**PARTS OF THE EXERCISE**
1. In the doctoral research profile of Revd Benjamin Aldous, what community is the subject of the ethnographic study?
2. Carry on the doctoral research profile of Revd Benjamin Aldous from its last sentence.

**DOCUMENT EXCERPT**
*** Block opens ***
Doctoral Student Profile: Revd Benjamin Aldous
Revd Benjamin Aldous
Fresh Expressions of Church is a growing mission shaped response to the decline of mainline churches in the West. Academic reflection on the Fresh Expressions movement in the UK and the global North has begun to flourish. No such reflection, of any scope, exists in the South African context. This research asks if the Fresh Expressions of Church movement is an appropriate response to decline and church planting initiatives in the Anglican Church in South Africa. It also seeks to ask what an authentic contextual Fresh Expression of Church might look like. Are existing Fresh Expression of Church authentic responses to church planting in a postcolonial and post-Apartheid terrain?
Following the work of the ecclesiology and ethnography network the author presents an ethnographic study of The Community Supper at St Peter’s Mowbray, Cape Town. The author undertook in depth, immersive observation and semi structured interviews in order to seek out the lived, concrete and messy experiences of a Fresh Expressions of Church in its 7th year of existence. In this data collection process the idea was to uncover and unearth the experiences of the community growing out of ecclesial liminality into something more mature and sustainable.
*** Block closes ***
**Entries drawn from a collection**
*** Block opens ***
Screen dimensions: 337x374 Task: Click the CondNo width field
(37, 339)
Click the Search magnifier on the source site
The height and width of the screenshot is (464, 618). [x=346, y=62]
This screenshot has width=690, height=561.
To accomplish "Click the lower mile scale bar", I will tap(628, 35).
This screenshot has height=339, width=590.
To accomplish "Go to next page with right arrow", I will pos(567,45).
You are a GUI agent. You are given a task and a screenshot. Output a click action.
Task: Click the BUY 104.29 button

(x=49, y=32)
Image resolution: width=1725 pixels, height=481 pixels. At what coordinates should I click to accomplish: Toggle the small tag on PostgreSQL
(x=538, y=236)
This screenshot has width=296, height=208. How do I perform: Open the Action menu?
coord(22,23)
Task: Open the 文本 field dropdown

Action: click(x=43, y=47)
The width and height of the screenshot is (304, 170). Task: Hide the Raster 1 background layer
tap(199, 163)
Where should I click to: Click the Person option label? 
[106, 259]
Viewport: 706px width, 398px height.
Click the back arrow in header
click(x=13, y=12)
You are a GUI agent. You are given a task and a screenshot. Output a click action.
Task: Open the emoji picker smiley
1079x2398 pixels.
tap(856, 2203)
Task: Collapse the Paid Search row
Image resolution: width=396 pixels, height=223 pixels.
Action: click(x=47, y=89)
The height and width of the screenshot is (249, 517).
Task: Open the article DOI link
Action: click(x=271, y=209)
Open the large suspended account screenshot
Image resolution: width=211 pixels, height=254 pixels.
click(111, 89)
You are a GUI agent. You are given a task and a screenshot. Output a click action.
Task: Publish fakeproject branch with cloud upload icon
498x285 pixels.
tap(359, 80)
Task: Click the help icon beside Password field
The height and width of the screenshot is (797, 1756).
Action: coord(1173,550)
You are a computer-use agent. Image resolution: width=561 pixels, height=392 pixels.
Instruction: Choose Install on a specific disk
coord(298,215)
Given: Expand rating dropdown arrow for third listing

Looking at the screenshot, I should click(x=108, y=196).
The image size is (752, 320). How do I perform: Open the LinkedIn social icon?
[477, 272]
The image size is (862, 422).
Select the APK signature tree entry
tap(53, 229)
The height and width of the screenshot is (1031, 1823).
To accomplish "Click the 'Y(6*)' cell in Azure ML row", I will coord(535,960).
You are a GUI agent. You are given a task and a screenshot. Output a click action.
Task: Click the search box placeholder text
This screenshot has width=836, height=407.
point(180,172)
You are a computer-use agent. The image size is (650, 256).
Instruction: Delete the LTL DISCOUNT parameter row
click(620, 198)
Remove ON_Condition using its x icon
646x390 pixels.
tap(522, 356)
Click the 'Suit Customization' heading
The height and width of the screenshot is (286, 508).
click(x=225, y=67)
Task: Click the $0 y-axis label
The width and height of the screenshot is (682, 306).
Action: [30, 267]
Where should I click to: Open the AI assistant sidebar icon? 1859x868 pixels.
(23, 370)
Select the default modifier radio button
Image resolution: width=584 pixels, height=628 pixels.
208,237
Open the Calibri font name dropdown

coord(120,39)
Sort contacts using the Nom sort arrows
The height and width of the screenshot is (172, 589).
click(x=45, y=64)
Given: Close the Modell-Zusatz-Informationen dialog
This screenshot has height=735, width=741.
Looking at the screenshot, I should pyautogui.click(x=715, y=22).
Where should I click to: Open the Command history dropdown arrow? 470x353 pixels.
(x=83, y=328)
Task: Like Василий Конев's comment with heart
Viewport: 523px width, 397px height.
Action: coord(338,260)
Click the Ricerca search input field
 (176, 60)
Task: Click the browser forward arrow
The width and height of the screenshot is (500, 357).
*** Block closes ***
**ANSWERS BY ITEM**
1. The Community Supper at St Peter's Mowbray, Cape Town.

2.
The results reveal a community living with a sense of ecclesial ‘grace’. The work traces the organic development of the Supper in relation to the questions about Anglican ecclesiology. This ecclesial ‘grace’ allows for a diverse body of people to gather together once a week and eat a meal followed by a simple eucharist. The results reveal a community practicing being human together, corroding the toxic divides of Apartheid and genuinely performing the faith free from religious acquiescence. The results also reveal, at times, the power of eating together, sharing a meal and being a place of welcome and hospitality.
I’m primarily a missiologist learning to be a practical theologian. I’m influenced by Swinton and Mowatt, Ward, Healey, Moynagh, Vanier, Biko, Tutu and Saayman. Having lived and worked in Cambodia and South Africa for 15 years I have recently return to the UK.